I'm writing this update on the train back from the Berlin Eurosky Live event, and it was amazing to see so many people in person, had a great time with all the sessions and meeting so many great people! Shoutout to the organisers (Sebastian, Sherif and many. more) for a great event, and for bringing both policy people and the developers building a new social networking ecosystems together into a single coherent conference.

A recurring theme at Eurosky Live, especially from the policy side, was on how Europe can take back control from Big Tech platforms over the social networking infrastructure. This created a dynamic where open social protocols are framed as a tool to be used in a conflict with the Big Tech platforms over control of the current social networking ecosystem. But these open protocols create their own power structures in their own right, that are not reducible to just conflicts with Big Tech platforms.

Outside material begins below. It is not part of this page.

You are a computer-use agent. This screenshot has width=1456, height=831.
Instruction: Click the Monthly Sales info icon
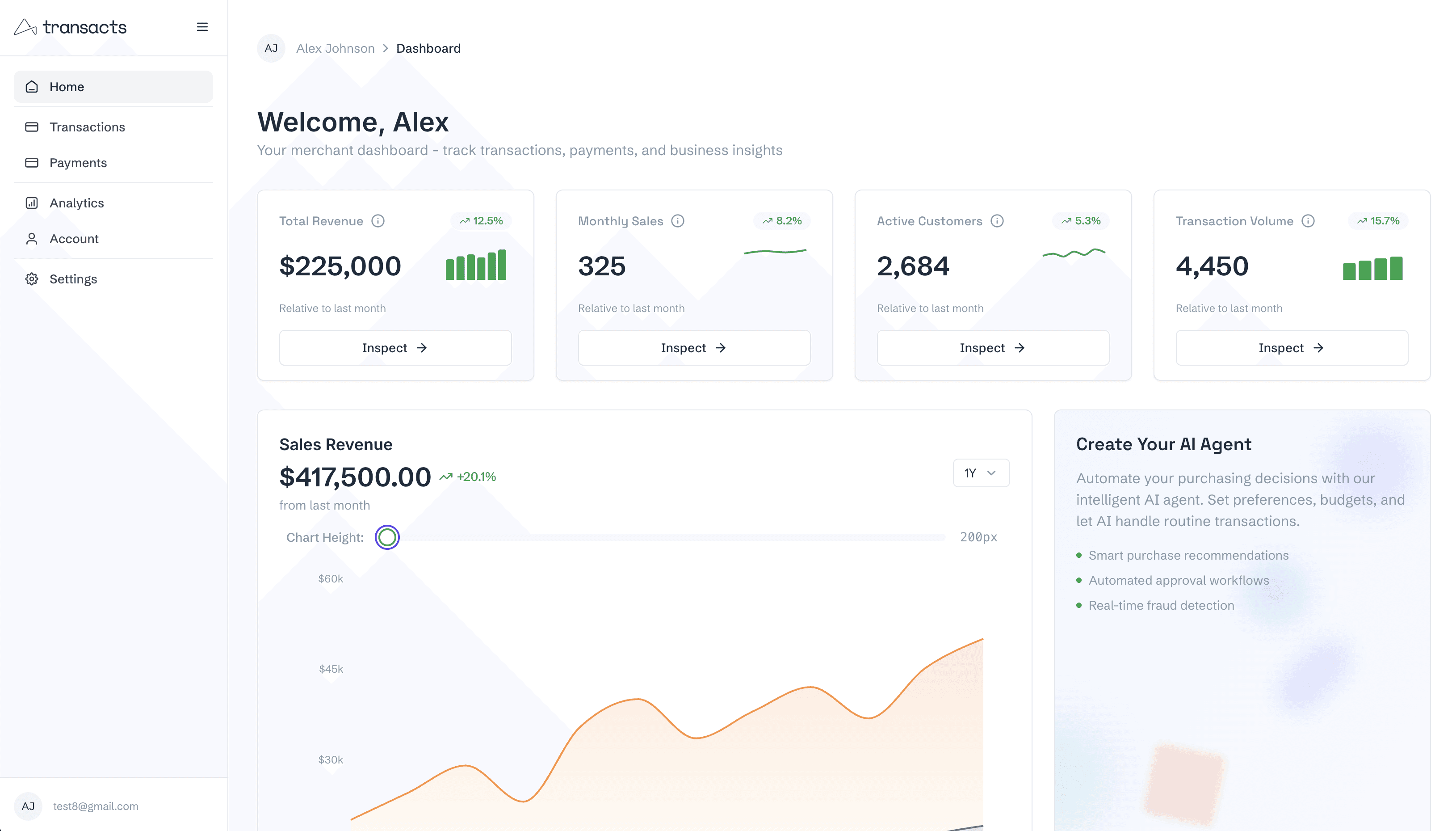[x=678, y=221]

Robin Berjon's opening keynote session had a interest perspective on this, and he referenced social scientist and Nobel prize winner Elinor Ostrom, with a slide saying:

The properties that define the architecture of a protocol and those that define the rules in an institution are the same

That quote stuck with me, so instead of a news report about the event I'm giving in to the brain worms that tell me to write about how this thinking (protocol architecture and institutional governance are the same thing) relates to Bluesky is making some changes to their reporting system.

Bluesky reporting system

Bluesky has updated their reporting system, with more reporting options:

Updates to Our Moderation Process - Bluesky
We're improving our in-app reporting and introducing new moderation systems and processes to better serve the Bluesky community.
https://bsky.social/about/blog/11-19-2025-moderation-updates

The update expands the reporting system, going from 6 reporting options to 39. When a person files a report, they are first asked to select a category (like 'violence', 'adult content'), and then within that category a variety of new options show up.

An illustration of how the new reporting system works. When reporting a post, you select a category and then choose a specific reason within that category. These more specific reporting reasons help our moderation team address issues with better accuracy.

Bluesky says that "this granularity helps our moderation systems and teams act faster and with greater precision. It also allows for more accurate tracking of trends and harms across the network."

One example of the newly added option to flag human trafficking content, where Bluesky says that this new option is "reflecting requirements under laws like the UK’s Online Safety Act". This option is implemented globally, not just in the UK.

This creates a new dynamic on social networking, and illustrates the thinking of Ostrom that Berjon referenced his Eurosky Live presentation, on how the architecture of a protocol and the institutional rules are the same thing.

The modular nature of atproto makes content moderation is one of the many components of the network, that can be individually implemented and operated by any service. This gives jurisdictional flexibility, as the protocol does not enforce specific categories of moderation, it is determined by the jurisdictions a service operates. This architecture enables different services to make different choices about the different categories for reports, creating technical conditions for a wide variety of implementations.

But these same affordances for flexibility also give Bluesky the discretionary choice to apply the UK regulatory requirement network-wide. This is an active choice, Bluesky and atproto have an entire system for geo-specific moderation (see my deep dive on that system here), but Bluesky judged (correctly, imho!) this harm matters globally and should be an individually reportable category everywhere.

This choice matters, as Bluesky's dominant role in the ecosystem means that their choices shapes the choices that other moderation services in the ecosystem make as well. Other moderation services building on atproto will likely adopt similar structures, and user expectations about what "should" be a reportable category get shaped by Bluesky's choices.

This is where the thinking by Ostrom that Berjon referenced in his presentation at Eurosky live comes back in, where "the properties that define the architecture of a protocol and those that define the rules in an institution are the same". From a user's perspective, the reporting UI is the moderation architecture they experience. There's no meaningful distinction between "the protocol" and "the governance" from their standpoint.

I don't think this is a technological determinism, atproto does not determine governance outcomes. But from a user perspective, they are effective the same thing however, as how the protocol is implemented is the governance they experience. You cannot meaningfully separate the protocol architecture from how it is institutionally implemented.

So when Bluesky implements regional laws on a global scale, and when new moderation services on atproto are incentivised to follow Bluesky in implementing the same reporting categories, regional laws can shape global networking norms. This happens via an intermediary step: regional laws shape the dominant service's choices, which in turn shape ecosystem norms. This is an emergent property of open protocols, and the reason why protocol architecture becomes equivalent to institutional governance.

This matters for how we think about the political project of building alternatives to Big Tech platforms. We do need to constrain Big Tech platform power. But by doing so we create new systems where the decentralised protocols don't eliminate power dynamics, instead they get reconfigured in confusing, fun, illegible, and exciting new ways.